* **Requirement**
Please reproduce the data below line for line, without changing anything.
╭──
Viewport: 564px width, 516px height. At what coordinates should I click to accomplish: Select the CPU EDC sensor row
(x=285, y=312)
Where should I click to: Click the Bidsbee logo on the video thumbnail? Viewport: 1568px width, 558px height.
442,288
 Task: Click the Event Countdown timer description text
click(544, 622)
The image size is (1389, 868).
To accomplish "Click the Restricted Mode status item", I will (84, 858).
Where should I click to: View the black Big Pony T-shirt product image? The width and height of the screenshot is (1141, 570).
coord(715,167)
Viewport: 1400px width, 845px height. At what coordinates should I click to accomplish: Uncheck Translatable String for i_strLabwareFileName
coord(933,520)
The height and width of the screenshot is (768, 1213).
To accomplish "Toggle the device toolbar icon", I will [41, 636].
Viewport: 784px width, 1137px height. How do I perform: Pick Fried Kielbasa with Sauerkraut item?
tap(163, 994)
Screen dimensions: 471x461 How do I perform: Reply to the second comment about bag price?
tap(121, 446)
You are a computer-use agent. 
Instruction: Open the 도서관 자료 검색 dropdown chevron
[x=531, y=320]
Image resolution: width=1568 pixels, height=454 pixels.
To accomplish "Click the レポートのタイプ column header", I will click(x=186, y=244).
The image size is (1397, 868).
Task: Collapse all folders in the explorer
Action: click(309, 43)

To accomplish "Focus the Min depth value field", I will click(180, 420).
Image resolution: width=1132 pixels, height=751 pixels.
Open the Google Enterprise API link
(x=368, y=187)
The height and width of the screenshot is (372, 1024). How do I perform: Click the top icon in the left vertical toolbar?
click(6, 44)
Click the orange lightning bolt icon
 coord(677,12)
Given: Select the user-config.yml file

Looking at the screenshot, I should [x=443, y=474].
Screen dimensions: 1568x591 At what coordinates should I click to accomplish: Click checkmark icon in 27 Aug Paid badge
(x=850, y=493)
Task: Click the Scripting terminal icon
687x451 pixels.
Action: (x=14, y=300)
╰──
* **Finished answer**
Viewport: 564px width, 516px height. At what coordinates should I click to accomplish: Select the CPU EDC sensor row
(x=285, y=312)
Where should I click to: Click the Bidsbee logo on the video thumbnail? Viewport: 1568px width, 558px height.
442,288
 Task: Click the Event Countdown timer description text
click(544, 622)
The image size is (1389, 868).
To accomplish "Click the Restricted Mode status item", I will (84, 858).
Where should I click to: View the black Big Pony T-shirt product image? The width and height of the screenshot is (1141, 570).
coord(715,167)
Viewport: 1400px width, 845px height. At what coordinates should I click to accomplish: Uncheck Translatable String for i_strLabwareFileName
coord(933,520)
The height and width of the screenshot is (768, 1213).
To accomplish "Toggle the device toolbar icon", I will [41, 636].
Viewport: 784px width, 1137px height. How do I perform: Pick Fried Kielbasa with Sauerkraut item?
tap(163, 994)
Screen dimensions: 471x461 How do I perform: Reply to the second comment about bag price?
tap(121, 446)
You are a computer-use agent. 
Instruction: Open the 도서관 자료 검색 dropdown chevron
[x=531, y=320]
Image resolution: width=1568 pixels, height=454 pixels.
To accomplish "Click the レポートのタイプ column header", I will click(x=186, y=244).
The image size is (1397, 868).
Task: Collapse all folders in the explorer
Action: click(309, 43)

To accomplish "Focus the Min depth value field", I will click(180, 420).
Image resolution: width=1132 pixels, height=751 pixels.
Open the Google Enterprise API link
(x=368, y=187)
The height and width of the screenshot is (372, 1024). How do I perform: Click the top icon in the left vertical toolbar?
click(6, 44)
Click the orange lightning bolt icon
 coord(677,12)
Given: Select the user-config.yml file

Looking at the screenshot, I should [x=443, y=474].
Screen dimensions: 1568x591 At what coordinates should I click to accomplish: Click checkmark icon in 27 Aug Paid badge
(x=850, y=493)
Task: Click the Scripting terminal icon
687x451 pixels.
Action: (x=14, y=300)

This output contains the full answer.